Fortunately, she says, “even though these situations can arise, they are the exception rather than the rule.”
“Communication between caregivers is really important in creating a unified treatment plan that is coherently presented to the patient in a single voice.”
—Marie Tobin, MD, associate professor of psychiatry and consult-liaison psychiatrist, University of Chicago Pritzker School of Medicine
16. Consider the possibility of a factitious disorder when there is a lack of objective evidence for pathology to explain a patient’s symptoms despite extensive evaluation.

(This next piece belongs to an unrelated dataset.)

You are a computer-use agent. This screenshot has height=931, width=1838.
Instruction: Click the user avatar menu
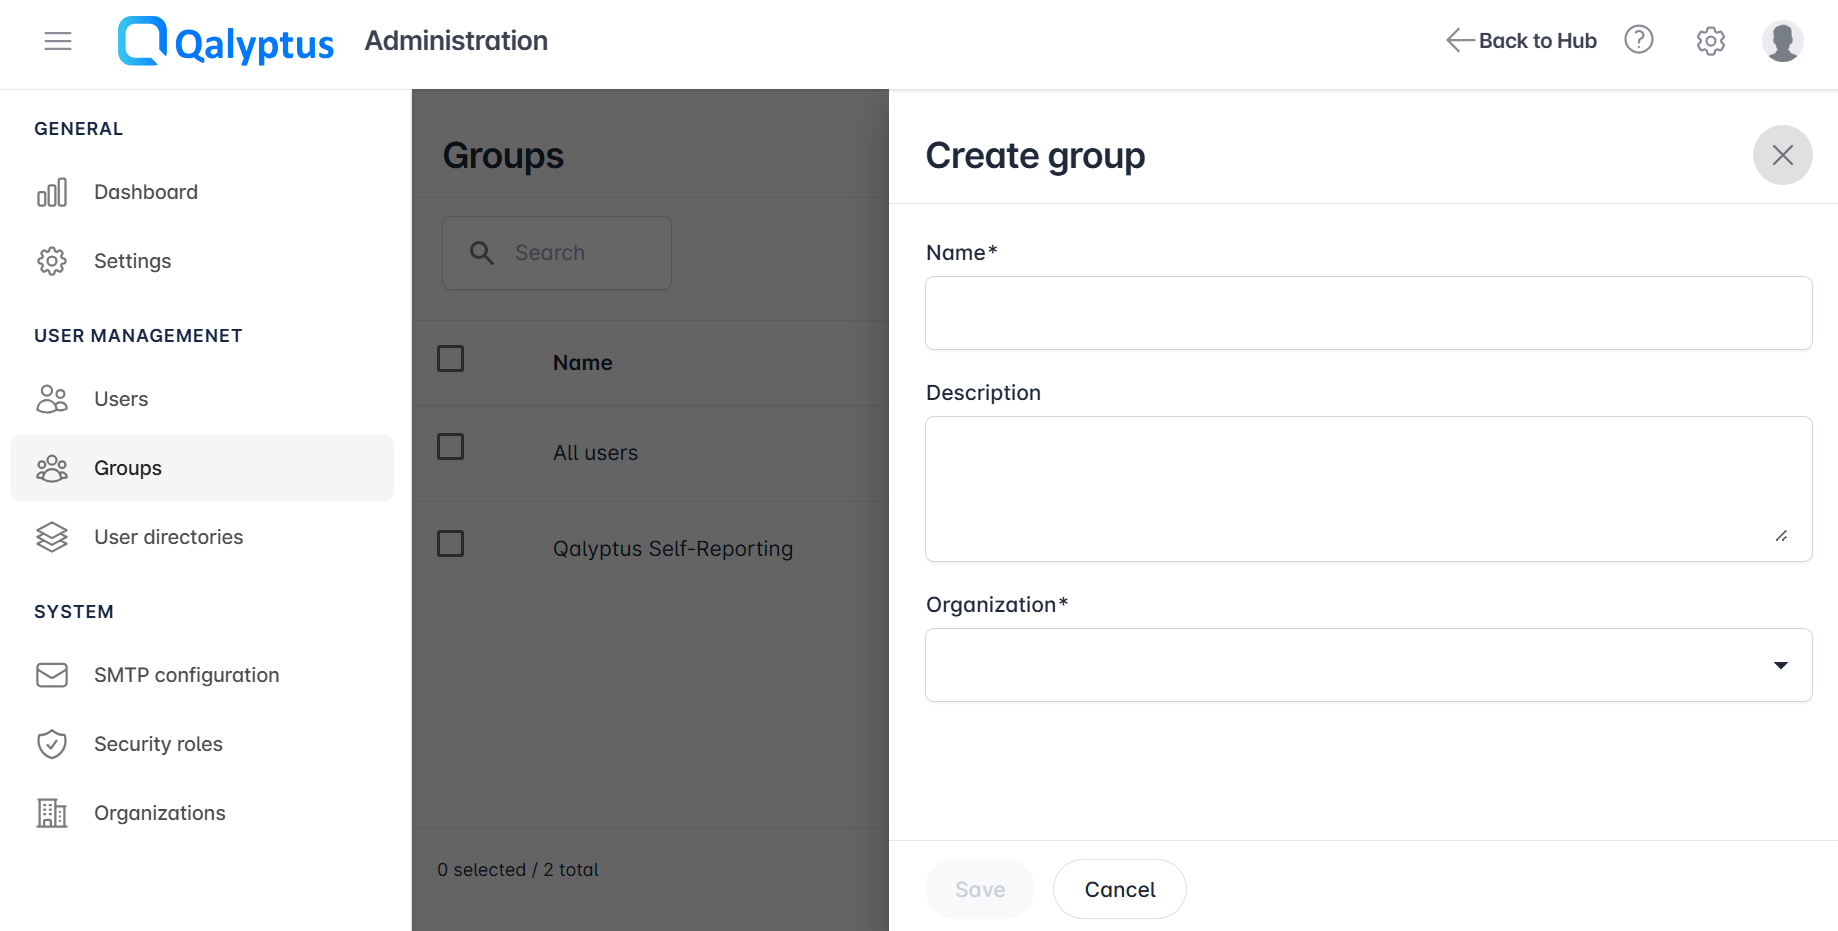(x=1783, y=40)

For example, Dr. Ruhnke says, if a patient complains of hemoptysis and hematochezia with negative endoscopies, talk to the nurse about the patient’s diet, and be suspicious if it includes only red foods and liquids. The most common symptoms among patients who come to medical attention because of factitious disorders are diarrhea, fever of unknown origin, gastrointestinal bleeding, hematuria, seizures, and hypoglycemia.
17. Choose an intravenous psychiatric medication when a patient with severe and persistent mental illness should avoid oral medication for a procedure.
A patient with schizophrenia or bipolar disorder could experience a severe psychiatric episode without psychiatric medication. An appropriate alternative, perhaps administered intravenously if necessary, “can make all the difference in the world,” says Christopher Dobbelstein, MD, assistant professor of psychiatry at the University of Pittsburgh School of Medicine.
18. Listen to your instincts.
Medical teams can handle many psychiatric issues. Straightforward delirium is a good example. The bigger question, which takes experience and confidence, is to recognize when a line has been crossed. “The decision to consult psychiatry is not formulaic,” Dr. Dobbelstein says.
Sometimes a patient is acting strangely, and the team can’t explain why a psychiatrist could offer sound advice. “That’s when they should trust their instincts and consult us,” he says, “because the patient likely does have something more complex going on.”
19. Arrange for post-discharge follow-up with a primary-care physician or psychiatrist.
Sometimes psychiatric medications are started without good oversight. Suicide risk is highest during the weeks following an inpatient psychiatric admission, so a patient should see an outpatient mental health provider within seven days after hospital discharge, says NAMI’s Dr. Duckworth.
20. Extend genuine compassion to your patients.
“This is the secret to achieving a lifelong rewarding career in medicine,” Dr. Worley says, “and is the most important ingredient in positive outcomes.”
Susan Kreimer is a freelance writer in New York.